45th Mongolian Mathematical Olympiad

If $z_1,z_2,\dots ,z_n$ are vertices of $P$ then $|z_1|=|z_2|=\cdots =|z_n|=1$. By the rotation we can assume that ${\prod }_{i=1}^n{z}_i=1$. We know that

$|w-z_1|\cdot |w-z_2|\cdots |w-z_n|=|(w-z_1)\cdots (w-z_n)|$.

Let $P(w)={\prod }_{i=1}^n(w-z_i)$ and $P(w)=w^n+Q(w)+1$, here $Q(w)=a_{n-1}{w}^{n-1}+\cdots +a_{1}w$.

Consider the $n$th roots of unity ${ϵ}_0,{ϵ}_1,\dots ,{ϵ}_{n-1}$. Therefore ${\sum }_{s=0}^{n-1}{ϵ}^s=0$.

Here $s\not\equiv 0(\mathrm{mod}n)$ we get $$\sum _{i=1}^{n-1}Q({ϵ}_i)=\sum _{j=1}^{n-1}\left(a_j\cdot \sum _{i=0}^{n-1}{ϵ}^j\right)=0$$

a) Assume to the contrary. If there exist $i$ such that $Q({ϵ}_i)=a_i+b_i$, $a_i>0$ then $$P({ϵ}_i)={ϵ}_i^n+1+Q({ϵ}_i)=2+a_i+b_i\cdot i,$$ thus we have $|P({ϵ}_i)|>2$. Hence $Q({ϵ}_i)=b_i\cdot i$ for arbitrary $i$. Because we have ${\sum }_{i=0}^{n-1}{a}_i=0$ and all of $a_i$ is less than or equal to zero, thus $a_i=0$ for arbitrary $i$. Now suppose that for arbitrary $i$: $b_i\ne 0$ then $$P({ϵ}_i)={ϵ}_i^n+1+Q({ϵ}_i)=2+b_i\cdot i.$$ So $|P({ϵ}_i)|>2$. This leads contradiction.

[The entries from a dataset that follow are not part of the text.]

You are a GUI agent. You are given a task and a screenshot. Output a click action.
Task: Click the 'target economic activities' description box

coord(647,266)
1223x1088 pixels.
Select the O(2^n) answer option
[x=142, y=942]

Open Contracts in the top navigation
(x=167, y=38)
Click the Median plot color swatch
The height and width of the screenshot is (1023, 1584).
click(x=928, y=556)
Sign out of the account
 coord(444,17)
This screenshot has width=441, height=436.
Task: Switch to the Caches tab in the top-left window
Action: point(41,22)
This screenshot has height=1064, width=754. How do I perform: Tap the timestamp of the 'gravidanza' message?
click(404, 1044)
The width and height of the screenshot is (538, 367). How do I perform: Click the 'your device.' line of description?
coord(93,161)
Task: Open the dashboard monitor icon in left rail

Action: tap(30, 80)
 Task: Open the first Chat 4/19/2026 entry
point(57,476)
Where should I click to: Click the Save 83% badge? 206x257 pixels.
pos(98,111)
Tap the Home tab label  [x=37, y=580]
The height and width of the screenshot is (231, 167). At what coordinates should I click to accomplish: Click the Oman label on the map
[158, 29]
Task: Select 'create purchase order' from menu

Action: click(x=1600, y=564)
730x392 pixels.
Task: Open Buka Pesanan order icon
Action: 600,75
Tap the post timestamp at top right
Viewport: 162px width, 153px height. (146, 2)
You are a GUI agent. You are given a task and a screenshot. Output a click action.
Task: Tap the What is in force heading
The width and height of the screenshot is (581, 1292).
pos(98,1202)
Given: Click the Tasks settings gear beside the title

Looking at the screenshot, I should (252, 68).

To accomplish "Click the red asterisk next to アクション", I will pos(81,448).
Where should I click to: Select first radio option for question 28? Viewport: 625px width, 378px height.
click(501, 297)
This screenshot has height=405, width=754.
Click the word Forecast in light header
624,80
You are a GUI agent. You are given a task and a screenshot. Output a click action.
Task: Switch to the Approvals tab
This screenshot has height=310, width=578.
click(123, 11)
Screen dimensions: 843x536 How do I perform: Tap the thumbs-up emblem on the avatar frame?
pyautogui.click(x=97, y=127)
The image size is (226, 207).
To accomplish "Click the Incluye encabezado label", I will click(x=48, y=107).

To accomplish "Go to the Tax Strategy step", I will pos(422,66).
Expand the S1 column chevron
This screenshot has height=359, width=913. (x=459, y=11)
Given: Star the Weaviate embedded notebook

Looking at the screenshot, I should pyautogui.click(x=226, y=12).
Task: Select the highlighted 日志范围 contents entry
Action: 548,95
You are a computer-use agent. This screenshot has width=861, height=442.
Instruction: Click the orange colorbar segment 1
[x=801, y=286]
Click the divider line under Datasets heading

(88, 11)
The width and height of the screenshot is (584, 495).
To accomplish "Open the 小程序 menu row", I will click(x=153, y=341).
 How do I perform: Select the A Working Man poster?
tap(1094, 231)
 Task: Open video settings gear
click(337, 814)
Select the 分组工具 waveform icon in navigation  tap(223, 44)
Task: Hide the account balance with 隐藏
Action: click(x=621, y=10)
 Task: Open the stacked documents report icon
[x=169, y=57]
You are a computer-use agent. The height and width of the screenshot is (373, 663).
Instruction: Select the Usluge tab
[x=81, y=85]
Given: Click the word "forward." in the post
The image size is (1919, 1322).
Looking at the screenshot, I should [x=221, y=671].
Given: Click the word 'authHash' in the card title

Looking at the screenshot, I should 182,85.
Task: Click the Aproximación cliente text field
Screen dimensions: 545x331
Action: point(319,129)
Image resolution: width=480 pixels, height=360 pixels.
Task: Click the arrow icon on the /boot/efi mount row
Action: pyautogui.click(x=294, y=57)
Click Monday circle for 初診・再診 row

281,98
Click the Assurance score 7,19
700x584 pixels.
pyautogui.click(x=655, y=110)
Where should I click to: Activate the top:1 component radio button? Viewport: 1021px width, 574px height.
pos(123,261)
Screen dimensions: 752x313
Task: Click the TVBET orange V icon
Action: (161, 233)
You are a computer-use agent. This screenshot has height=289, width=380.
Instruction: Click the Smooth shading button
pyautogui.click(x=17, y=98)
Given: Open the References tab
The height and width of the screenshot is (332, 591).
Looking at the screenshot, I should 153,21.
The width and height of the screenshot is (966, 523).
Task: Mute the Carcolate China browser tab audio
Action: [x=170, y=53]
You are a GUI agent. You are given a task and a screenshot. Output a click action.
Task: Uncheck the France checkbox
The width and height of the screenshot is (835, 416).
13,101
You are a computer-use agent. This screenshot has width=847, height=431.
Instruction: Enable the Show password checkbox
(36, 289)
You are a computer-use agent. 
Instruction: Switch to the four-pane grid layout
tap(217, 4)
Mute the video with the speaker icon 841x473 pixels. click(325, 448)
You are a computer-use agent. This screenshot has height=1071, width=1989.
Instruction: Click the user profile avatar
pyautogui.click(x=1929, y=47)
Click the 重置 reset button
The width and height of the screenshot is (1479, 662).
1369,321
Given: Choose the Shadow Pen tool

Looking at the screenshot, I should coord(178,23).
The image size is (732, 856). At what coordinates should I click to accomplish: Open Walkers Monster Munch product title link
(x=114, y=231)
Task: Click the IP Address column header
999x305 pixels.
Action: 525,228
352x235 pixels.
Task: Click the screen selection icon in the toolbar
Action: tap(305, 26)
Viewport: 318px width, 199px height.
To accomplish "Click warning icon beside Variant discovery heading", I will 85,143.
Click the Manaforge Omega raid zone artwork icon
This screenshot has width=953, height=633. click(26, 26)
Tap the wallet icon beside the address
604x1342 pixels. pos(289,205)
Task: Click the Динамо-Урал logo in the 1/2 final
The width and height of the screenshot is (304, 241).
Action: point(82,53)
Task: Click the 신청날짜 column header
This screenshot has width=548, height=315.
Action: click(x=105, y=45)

Now for arbitrary $i$, we have $Q({ϵ}_i)=0$, $i=\overline{0,n-1}$. But $\mathrm{deg}Q(w)=n-1$, hence $Q(w)$ is zero polynomial. Thus $P(w)=w^n+1$, we get $|P({ϵ}_i)|=|{ϵ}_i^n+1|=2$



b) From part a), the multiplication greater than or equal to $2$, it must be $P(w)=w^n+1$, $w^n+1=0$ equation's solutions are $$z_i=\cos \frac{2\pi }{2n}(2k+1)+i\sin \frac{2\pi }{2n}(2k+1),k=\overline{0,n-1}$$